21 A.2d 904, 343 Pa. 79, 1941 Pa. LEXIS 572
CourtSupreme Court of Pennsylvania
DecidedApril 14, 1941
DocketAppeal, 122
StatusPublished
Cited by3 cases

This text of 21 A.2d 904 (Pardee's Estate) is published on Counsel Stack Legal Research, covering Supreme Court of Pennsylvania primary law. Counsel Stack provides free access to over 12 million legal documents including statutes, case law, regulations, and constitutions.

Bluebook
Pardee's Estate, 21 A.2d 904, 343 Pa. 79, 1941 Pa. LEXIS 572 (Pa. 1941).

Opinion

Opinion by

Mr. Justice Parker,

This contest is between a life tenant and a remainder-man and the question, which arose on the audit of a trustees’ account, is whether a certain portion of funds in the hands of trustees is principal or income. The particular items which raise the dispute are dividends aggregating $4,700 on 940 shares of Pardee Land Company, received by the trustees during 1937. The accountant treated one-half of the dividends as income and the other half as principal. The orphans’ court held, in part, that all the dividends represented part of the net earnings of the corporation from its coal properties, that the corporation was a “wasting asset” corporation, and the items were therefore payable to the life tenant as income even though the intact value of the stock was reduced. *81 The remainderman appealed to the Superior Court and, the members of that court being equally divided, the case was certified to this court. We are all in accord with the result reached by the orphans’ court. It becomes necessary to refer to the will of the testator and the organization, history, and practices of the Pardee Land Company.

Calvin Pardee, the testator, died March 18, 1923, leaving a will whereby he provided bountifully for his wife and his grandchildren and divided the residue of his estate into eight equal parts. Five of these parts were left in trust for five of his children for life with remainder to their respective descendants, if any, and if not per stirpes among his own descendants. The will provided that “all stock dividends or proceeds of sale of rights to subscribe for stock upon any stock” held by the trustees should be treated as principal and not as income. The present appeal involves the trust insofar as it concerns one of his sons, Alfred Day Pardee. By stipulation, this decision will govern the distribution to other beneficiaries in this trust and in other trusts. Among the assets of the trust in question are shares of capital stock of Pardee Land Company, which came from the testator through his executors.

Pardee Land Company was incorporated in 1914 under the laws of West Virginia with broad corporate powers and particularly with power to hold and lease coal, oil and gas lands, and the right to buy, sell and deal in oil, gas and other mineral lands, timber and timber products. At the time of testator’s death in 1923 the company held approximately 25,000 acres of land, most of which was located in Logan and Boone Counties, West Virginia, and was leased to three operating coal companies. The royalties coming from the mining of coal on these lands constituted practically the entire income of the company until 1937. The mines were opened during the lifetime of the testator and have been continuously operated since that time.

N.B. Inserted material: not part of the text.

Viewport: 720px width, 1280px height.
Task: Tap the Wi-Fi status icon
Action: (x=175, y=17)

*82 In 1936, the corporation entered into an agreement with the Hoppers Company to sell it or its nominee 4444.5 acres of undeveloped coal lands in Wyoming County, West Virginia, for the sum of $555,562.50, payable in five annual installments the first of which, in the sum of $100,000 with interest, fell due on July 9, 1937. The balance of the consideration was covered by four notes in the sum of $113,890.63, each payable with interest in one, two, three, and four years, secured by a purchase-money mortgage or a deed of trust. The initial payment was paid and accounted for. Conveyance was to be made to the Loup Creek Colliery Company. That tract of land was entirely separated from the leased lands, it had no railroad access, and it had never been developed except for unimportant timber operations. The company never sold any other land and never itself operated any mines. It made small and unimportant purchases of land to round out its holdings. Prior to 1937, the company paid dividends in varying amounts, dependent upon business conditions, particularly those existing in the coal industry.

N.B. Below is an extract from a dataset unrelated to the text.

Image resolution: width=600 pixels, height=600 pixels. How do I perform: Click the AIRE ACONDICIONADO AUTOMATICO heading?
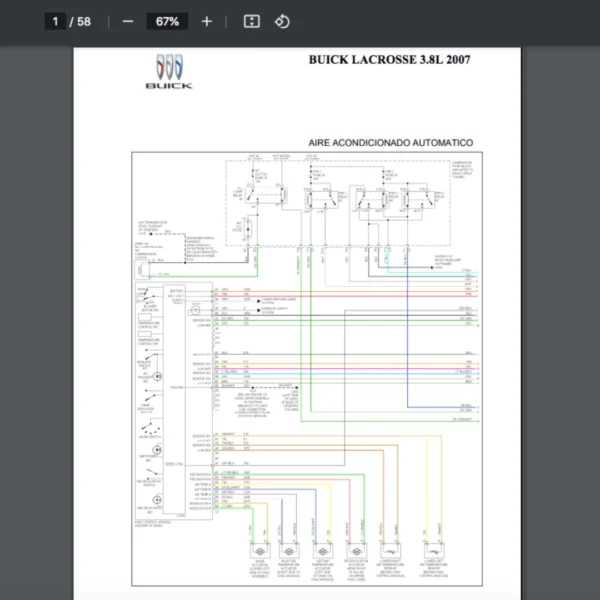coord(391,143)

During 1937 the corporation paid to the trustees four quarterly dividends at the rate of one and one-half per cent, or a total of $2,820, and what are described as extra dividends at the rate of ten per cent, or $4,700. It is a firmly established principle that ordinary dividends, in the absence of unusual circumstances, are to be regarded as income payable to the party entitled to receive them at the date of their declaration: Nirdlinger’s Estate (No. 1), 327 Pa. 160, 165, 193 A. 33. The “unusual circumstances” referred to are described in Opperman’s Estate (No. 1), 319 Pa. 455, 460, 179 A. 729. The appellant contends that there are here “unusual circumstances” shown by the financial history and corporate actions of the land company to which we will refer.

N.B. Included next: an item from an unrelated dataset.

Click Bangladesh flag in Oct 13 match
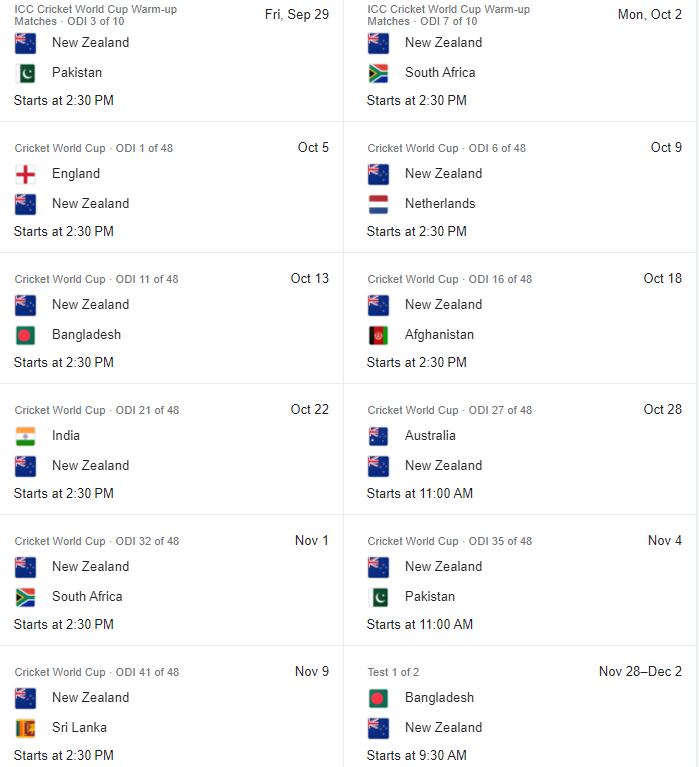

The Pardee Land Company was organized with a capital of $986,150, represented by 19,723 shares of the par value of $50 each and a paid-in surplus of approxi *83 mately $1,027,000. The capital stock account has remained the same. On January 1, 1923, the paid-in and earned surplus was $993,141.33 and on the date of testator’s death in March it amounted to $1,004,351.62 after an allowance for depletion. The corporation, largely for income tax purposes, adopted the plan of setting up a depletion account based on a fixed sum per ton of coal mined. The net returns from coal operations were credited to surplus and surplus was debited with the depletion reserve and dividends paid. Between January 1, 1923, and January 1, 1937, the net earnings, before depletion taken, exceeded the dividends paid by the sum of $203,668.90. It is also true that by charging depletion to surplus, the paid-in and earned surplus was reduced in the same period by $239,145.97. There were also additional earnings from coal operations in the year 1937. The total dividends paid during 1937 amounted to $157,-784, a sum considerably less than the balance of net earnings before depletion for the period from March 18, 1923, to December 31,1937.

If further unusual circumstances are not present, it is clear under our decisions that the portion of these earnings paid out in dividends and reaching this trust belonged to the life tenant, Alfred Day Pardee. In Knox’s Estate, 328 Pa. 177, 195 A. 28, we definitely decided that where a trust estate held stock in a “wasting asset” corporation, the withholding of reserve funds by the corporation did not alter the rights of the life tenant to the earnings when finally distributed. This was but a corollary to the rule of property that where an owner of land containing opened mines creates a legal life estate with the remainder over, the life beneficiary is entitled to retain for himself the net proceeds derived from the operations without making provision for a fund to offset depletion: Neel v. Neel, 19 Pa. 323; Irwin v. Covode, 24 Pa. 162; Westmoreland Coal Co.’s Appeal, 85 Pa. 344. We declined in the Knox case to follow the rule as stated in §239 of Restatement — Trusts.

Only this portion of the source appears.